Related Work & Insights¶
- Related to the ReFT (Representation Fine-tuning) family, but DenseLoRA deeply integrates representation fine-tuning and low-rank adaptation.
- LoKr uses Kronecker product decomposition but suffers from higher computational costs, whereas DenseLoRA's computational overhead is comparable to LoRA.
- VeRA also employs shared matrices but exhibits a substantial performance gap (67.7% vs 83.8%), demonstrating the effectiveness of DenseLoRA's three-stage design.
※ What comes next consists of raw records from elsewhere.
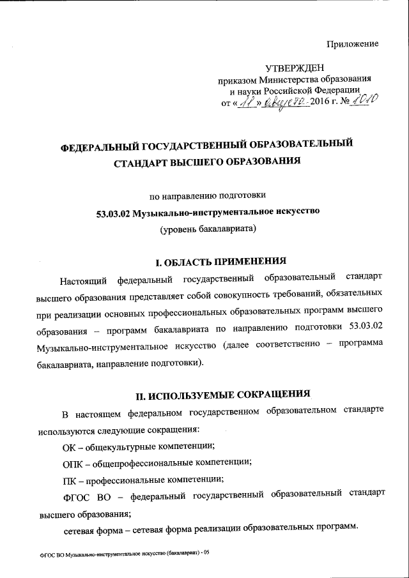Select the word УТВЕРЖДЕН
(x=295, y=68)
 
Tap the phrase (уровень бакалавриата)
(x=207, y=228)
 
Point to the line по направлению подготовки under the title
(x=206, y=194)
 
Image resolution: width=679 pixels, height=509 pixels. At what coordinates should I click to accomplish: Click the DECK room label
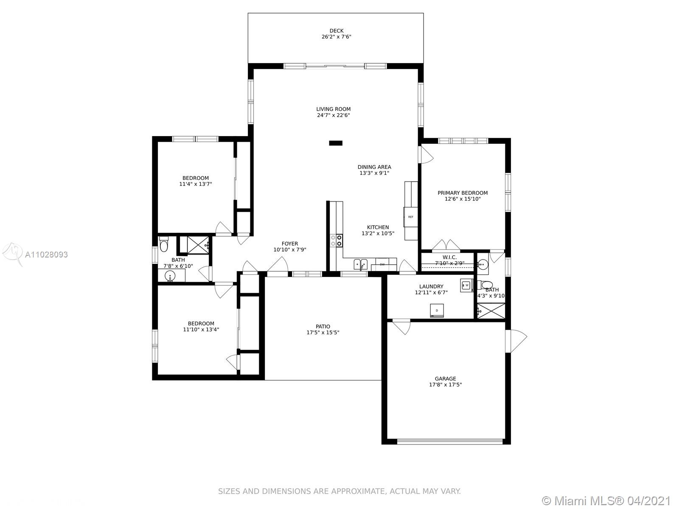click(336, 31)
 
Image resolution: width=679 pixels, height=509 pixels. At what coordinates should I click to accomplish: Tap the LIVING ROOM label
click(333, 109)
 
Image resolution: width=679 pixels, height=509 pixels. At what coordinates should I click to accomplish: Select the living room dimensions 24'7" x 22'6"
click(333, 115)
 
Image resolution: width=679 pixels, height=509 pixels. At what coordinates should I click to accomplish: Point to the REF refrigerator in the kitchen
click(410, 217)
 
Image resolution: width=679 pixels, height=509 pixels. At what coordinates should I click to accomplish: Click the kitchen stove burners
click(336, 241)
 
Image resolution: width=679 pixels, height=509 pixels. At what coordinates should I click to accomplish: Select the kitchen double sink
click(360, 265)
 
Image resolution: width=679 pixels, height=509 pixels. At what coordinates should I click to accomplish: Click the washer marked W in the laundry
click(466, 285)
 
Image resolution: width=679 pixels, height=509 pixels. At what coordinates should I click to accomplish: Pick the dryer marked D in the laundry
click(437, 310)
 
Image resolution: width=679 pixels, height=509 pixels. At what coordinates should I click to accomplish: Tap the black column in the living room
click(336, 143)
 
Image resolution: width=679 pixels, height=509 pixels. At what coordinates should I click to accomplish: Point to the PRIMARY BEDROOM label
click(463, 193)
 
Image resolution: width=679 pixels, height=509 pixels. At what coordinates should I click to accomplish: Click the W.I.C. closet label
click(449, 257)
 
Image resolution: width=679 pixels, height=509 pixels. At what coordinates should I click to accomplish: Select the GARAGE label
click(445, 379)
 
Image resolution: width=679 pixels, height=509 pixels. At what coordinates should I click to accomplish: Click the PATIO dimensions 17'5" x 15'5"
click(323, 333)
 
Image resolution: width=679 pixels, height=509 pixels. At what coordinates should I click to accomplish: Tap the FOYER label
click(289, 243)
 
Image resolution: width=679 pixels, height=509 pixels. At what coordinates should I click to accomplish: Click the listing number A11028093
click(46, 255)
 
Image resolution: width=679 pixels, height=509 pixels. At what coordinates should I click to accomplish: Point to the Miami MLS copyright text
click(606, 501)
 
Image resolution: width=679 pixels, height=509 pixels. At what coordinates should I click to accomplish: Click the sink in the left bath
click(170, 275)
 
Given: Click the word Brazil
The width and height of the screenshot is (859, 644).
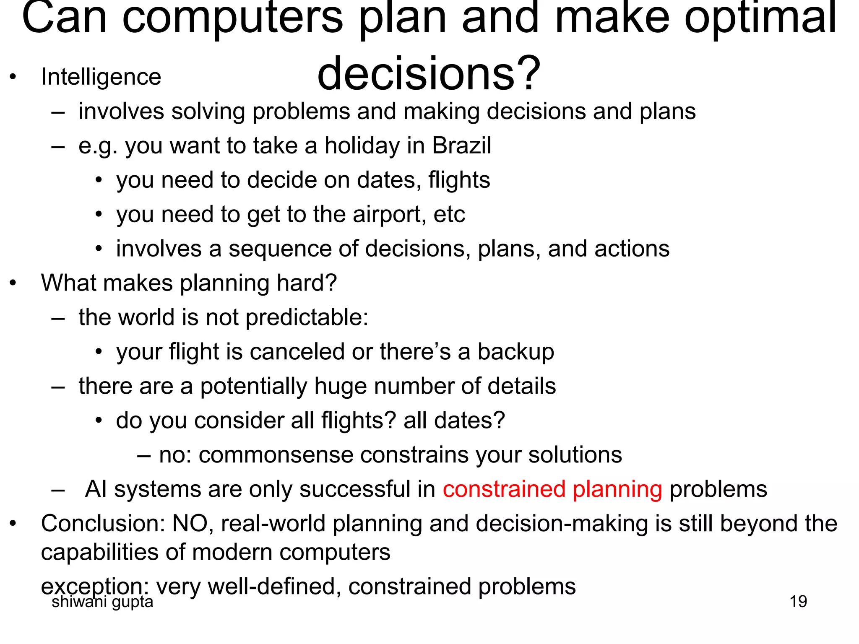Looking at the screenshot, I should click(461, 145).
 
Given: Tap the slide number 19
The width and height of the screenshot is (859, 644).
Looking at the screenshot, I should click(798, 602).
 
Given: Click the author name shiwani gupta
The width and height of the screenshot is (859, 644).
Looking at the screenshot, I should click(102, 602).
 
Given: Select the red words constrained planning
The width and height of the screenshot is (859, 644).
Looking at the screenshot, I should click(552, 489).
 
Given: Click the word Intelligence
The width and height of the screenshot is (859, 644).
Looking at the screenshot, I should click(101, 77).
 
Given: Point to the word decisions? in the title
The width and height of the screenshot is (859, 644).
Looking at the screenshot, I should click(429, 74).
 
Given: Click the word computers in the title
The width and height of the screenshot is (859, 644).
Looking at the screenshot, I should click(233, 19).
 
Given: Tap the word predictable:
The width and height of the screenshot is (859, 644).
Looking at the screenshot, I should click(307, 317).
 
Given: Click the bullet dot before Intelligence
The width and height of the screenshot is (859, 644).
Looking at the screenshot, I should click(13, 77).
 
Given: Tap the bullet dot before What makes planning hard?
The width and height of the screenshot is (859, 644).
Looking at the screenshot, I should click(13, 283).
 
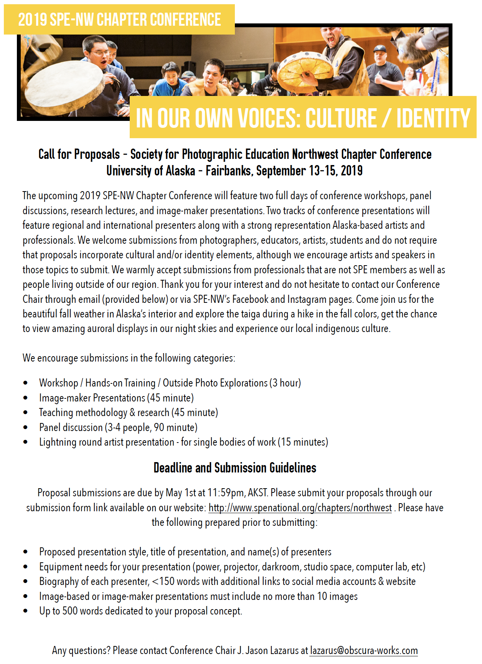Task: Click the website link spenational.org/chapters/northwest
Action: [300, 508]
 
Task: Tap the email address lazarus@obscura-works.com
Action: [363, 651]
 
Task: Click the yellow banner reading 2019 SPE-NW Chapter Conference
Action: [119, 20]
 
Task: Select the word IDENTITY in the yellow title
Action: [433, 118]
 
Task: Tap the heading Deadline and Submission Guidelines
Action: [235, 468]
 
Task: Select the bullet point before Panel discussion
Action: [26, 428]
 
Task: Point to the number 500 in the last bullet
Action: [70, 611]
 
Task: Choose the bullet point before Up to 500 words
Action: [26, 611]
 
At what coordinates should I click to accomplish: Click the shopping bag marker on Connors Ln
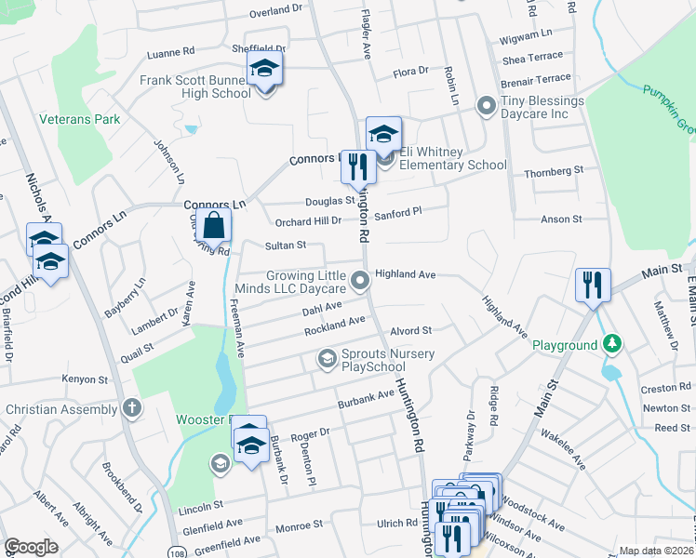pos(214,225)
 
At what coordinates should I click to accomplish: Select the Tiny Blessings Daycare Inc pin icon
pos(485,106)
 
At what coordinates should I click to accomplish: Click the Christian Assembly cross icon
pos(132,409)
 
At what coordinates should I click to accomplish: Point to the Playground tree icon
pos(611,345)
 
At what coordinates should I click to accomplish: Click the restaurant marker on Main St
pos(593,286)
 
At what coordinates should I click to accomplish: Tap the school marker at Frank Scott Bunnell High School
pos(264,69)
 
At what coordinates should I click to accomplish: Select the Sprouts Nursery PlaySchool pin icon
pos(327,358)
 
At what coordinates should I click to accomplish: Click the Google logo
pos(31,547)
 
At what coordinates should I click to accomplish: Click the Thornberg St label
pos(553,172)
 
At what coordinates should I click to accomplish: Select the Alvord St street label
pos(411,331)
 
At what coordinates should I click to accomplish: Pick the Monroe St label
pos(299,525)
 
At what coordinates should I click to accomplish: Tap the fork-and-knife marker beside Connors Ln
pos(357,167)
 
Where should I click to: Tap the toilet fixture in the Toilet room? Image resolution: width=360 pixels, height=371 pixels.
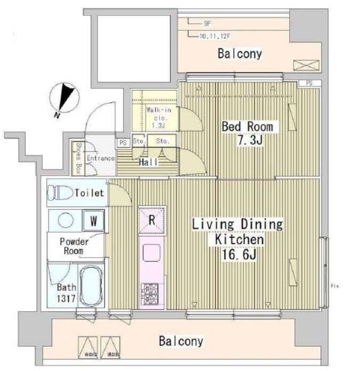(x=61, y=192)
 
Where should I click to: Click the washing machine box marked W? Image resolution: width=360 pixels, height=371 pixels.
(x=93, y=219)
- NoRA adopts nested structures and SVD; the formulation differs, but the objective remains similar.
Rating¶
- Novelty: ⭐⭐⭐⭐ Combining representation fine-tuning with low-rank adaptation is novel, though the Encoder-Decoder design itself is not entirely new.
- Experimental Thoroughness: ⭐⭐⭐⭐ Ablation studies are comprehensive with various rank configurations and module combinations, though the coverage of task types and model scales could be broader.
- Writing Quality: ⭐⭐⭐⭐ The methodology is clearly described, and the parameter analysis is thorough, though more discussion on inference latency could be integrated.
- Value: ⭐⭐⭐⭐ The substantial improvement in parameter efficiency holds significant practical value; however, the inference latency issue limits certain deployment scenarios.